Mi viaje fue siete semanas después del 7 de octubre. Aunque golpeado, el país ya había tenido suficiente tiempo para procesar y asimilarlo. Pero más que nada, para hacer algo: visitar heridos, acompañar desplazados, empacar comida, hacer voluntariado. La tristeza no era un manto vasto que lo cubría todo. Vi una chispa  de fuego que brillaba desafiante en las palabras y tras sus miradas.

Una noche visitamos a un grupo de refugiadas cuyas casas fueron destruidas por misiles provenientes de Gaza. El plan era pintar panderetas en una especie de terapia grupal. De pronto, alguien trajo una bocina, empezó música y nos pusimos a cantar.

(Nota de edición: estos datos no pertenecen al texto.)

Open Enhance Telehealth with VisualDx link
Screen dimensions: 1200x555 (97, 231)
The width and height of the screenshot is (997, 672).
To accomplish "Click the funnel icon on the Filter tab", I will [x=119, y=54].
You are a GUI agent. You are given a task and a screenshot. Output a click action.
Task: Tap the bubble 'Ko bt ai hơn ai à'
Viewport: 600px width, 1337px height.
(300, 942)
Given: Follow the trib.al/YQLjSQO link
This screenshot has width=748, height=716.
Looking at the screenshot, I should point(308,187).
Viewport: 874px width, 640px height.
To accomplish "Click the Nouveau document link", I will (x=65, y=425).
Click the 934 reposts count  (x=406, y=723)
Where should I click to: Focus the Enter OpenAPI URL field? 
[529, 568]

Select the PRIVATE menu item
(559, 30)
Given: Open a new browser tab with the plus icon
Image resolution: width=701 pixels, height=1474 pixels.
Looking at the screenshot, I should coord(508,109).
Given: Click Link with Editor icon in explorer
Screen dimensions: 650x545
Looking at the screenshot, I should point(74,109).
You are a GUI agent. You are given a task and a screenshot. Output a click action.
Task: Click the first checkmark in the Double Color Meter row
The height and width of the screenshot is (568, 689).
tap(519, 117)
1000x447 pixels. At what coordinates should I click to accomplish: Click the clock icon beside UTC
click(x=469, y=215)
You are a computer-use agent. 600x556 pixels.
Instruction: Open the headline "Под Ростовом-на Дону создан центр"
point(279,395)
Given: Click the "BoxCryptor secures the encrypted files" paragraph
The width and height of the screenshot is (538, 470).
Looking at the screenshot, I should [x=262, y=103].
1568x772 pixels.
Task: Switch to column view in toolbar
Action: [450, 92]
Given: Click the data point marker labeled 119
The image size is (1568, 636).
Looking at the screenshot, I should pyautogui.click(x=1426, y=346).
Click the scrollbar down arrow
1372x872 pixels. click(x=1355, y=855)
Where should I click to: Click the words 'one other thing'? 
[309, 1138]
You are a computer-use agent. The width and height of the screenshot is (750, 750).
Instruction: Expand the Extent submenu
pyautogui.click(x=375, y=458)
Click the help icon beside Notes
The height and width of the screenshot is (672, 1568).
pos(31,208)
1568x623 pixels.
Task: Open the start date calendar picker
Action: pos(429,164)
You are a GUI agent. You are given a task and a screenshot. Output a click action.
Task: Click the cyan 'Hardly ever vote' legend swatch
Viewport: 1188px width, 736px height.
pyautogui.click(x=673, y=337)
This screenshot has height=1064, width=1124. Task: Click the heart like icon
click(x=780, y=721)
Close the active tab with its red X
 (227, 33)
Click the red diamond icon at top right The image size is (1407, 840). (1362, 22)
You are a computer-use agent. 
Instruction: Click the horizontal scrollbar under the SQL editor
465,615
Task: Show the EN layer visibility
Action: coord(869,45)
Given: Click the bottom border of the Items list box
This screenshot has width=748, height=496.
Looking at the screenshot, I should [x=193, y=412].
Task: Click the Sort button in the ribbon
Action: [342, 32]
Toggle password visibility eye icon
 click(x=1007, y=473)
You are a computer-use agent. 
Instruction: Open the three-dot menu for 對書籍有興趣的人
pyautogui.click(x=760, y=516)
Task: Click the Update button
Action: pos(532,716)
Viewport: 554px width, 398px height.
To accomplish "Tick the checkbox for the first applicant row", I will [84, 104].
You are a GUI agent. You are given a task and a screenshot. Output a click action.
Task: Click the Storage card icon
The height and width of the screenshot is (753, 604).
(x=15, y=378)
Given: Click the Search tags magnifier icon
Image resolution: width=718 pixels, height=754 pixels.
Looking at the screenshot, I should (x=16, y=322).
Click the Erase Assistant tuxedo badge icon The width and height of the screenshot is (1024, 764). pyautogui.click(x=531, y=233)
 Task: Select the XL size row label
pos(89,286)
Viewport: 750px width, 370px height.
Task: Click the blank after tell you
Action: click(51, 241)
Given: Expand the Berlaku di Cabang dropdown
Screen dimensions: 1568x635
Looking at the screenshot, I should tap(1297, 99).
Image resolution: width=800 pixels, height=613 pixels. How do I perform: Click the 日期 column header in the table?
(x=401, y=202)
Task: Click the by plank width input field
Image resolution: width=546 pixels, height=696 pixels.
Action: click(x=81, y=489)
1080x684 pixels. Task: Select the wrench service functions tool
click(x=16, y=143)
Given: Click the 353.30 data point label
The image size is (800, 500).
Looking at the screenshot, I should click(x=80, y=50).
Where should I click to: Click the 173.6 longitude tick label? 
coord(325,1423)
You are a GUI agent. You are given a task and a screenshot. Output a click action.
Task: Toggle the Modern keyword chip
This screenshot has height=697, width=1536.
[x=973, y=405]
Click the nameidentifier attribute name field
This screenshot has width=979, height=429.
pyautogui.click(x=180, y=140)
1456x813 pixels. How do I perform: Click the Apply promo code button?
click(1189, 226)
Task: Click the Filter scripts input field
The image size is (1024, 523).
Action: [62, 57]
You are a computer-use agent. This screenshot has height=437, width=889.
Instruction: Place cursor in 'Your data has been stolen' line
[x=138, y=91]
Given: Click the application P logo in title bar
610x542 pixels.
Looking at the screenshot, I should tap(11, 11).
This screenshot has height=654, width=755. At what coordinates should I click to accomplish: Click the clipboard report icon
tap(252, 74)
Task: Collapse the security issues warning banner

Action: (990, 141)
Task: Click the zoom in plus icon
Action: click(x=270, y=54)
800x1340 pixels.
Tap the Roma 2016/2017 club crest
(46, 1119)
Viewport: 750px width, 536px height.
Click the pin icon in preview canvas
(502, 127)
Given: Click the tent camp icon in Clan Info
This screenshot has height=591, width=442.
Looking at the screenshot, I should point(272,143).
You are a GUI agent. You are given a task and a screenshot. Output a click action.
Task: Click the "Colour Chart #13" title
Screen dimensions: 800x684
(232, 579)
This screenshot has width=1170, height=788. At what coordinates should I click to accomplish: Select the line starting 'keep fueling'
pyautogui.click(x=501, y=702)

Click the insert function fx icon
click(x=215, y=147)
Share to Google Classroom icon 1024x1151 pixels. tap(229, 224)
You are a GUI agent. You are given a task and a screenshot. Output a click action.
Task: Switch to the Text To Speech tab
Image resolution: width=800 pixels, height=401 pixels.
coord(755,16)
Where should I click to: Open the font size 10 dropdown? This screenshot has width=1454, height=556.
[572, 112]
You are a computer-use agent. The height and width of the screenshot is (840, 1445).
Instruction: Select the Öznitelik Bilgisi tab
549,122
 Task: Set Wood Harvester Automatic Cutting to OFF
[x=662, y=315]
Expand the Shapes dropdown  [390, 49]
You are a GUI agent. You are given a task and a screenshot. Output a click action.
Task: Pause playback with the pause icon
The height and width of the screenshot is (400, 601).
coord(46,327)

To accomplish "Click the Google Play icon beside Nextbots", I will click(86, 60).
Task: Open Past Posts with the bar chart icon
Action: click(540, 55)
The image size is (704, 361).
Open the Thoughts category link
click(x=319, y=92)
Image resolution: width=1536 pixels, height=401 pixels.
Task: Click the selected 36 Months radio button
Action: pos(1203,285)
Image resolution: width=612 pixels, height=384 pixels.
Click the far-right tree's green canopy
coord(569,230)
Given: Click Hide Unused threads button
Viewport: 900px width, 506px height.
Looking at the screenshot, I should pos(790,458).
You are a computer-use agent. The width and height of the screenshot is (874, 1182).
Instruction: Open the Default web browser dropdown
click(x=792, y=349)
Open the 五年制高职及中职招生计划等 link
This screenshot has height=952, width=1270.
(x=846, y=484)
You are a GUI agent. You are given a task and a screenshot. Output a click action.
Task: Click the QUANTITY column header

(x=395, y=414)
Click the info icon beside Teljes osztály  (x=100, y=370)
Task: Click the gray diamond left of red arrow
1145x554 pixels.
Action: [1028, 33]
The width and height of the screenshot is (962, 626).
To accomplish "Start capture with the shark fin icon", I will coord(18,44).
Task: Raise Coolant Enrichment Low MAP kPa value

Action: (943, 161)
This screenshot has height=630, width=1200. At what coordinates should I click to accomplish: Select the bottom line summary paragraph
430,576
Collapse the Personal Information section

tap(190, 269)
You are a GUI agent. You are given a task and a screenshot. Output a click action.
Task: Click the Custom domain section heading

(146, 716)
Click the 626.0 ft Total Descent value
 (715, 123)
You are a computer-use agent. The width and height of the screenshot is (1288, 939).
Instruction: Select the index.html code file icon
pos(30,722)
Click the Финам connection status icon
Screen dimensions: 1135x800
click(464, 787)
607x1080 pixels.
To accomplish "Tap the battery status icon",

Terminamos bailando jubilosamente con estas desconocidas, porque Israel podrá perder vidas y casas, pero jamás se dará el lujo de renunciar a la esperanza.

El trauma es colosal, la guerra sigue y aún hay más de 100 secuestrados.  Pero el hijo de Yoram volverá a correr descalzo por las calles del kibutz y Yoram lamentará de nuevo haber gastado plata en zapatillas que no usa. Las casas serán reconstruidas y los dos mil apartamentos que se edifican en Sderot serán habitados.

Ahora es tiempo de rezar, sanar, fortalecerse, y más adelante, de regresar.

El pueblo de Israel vive, y tal como D-s le prometió a Abraham, somos como la arena: entre más la pisas, más se une, más se pega.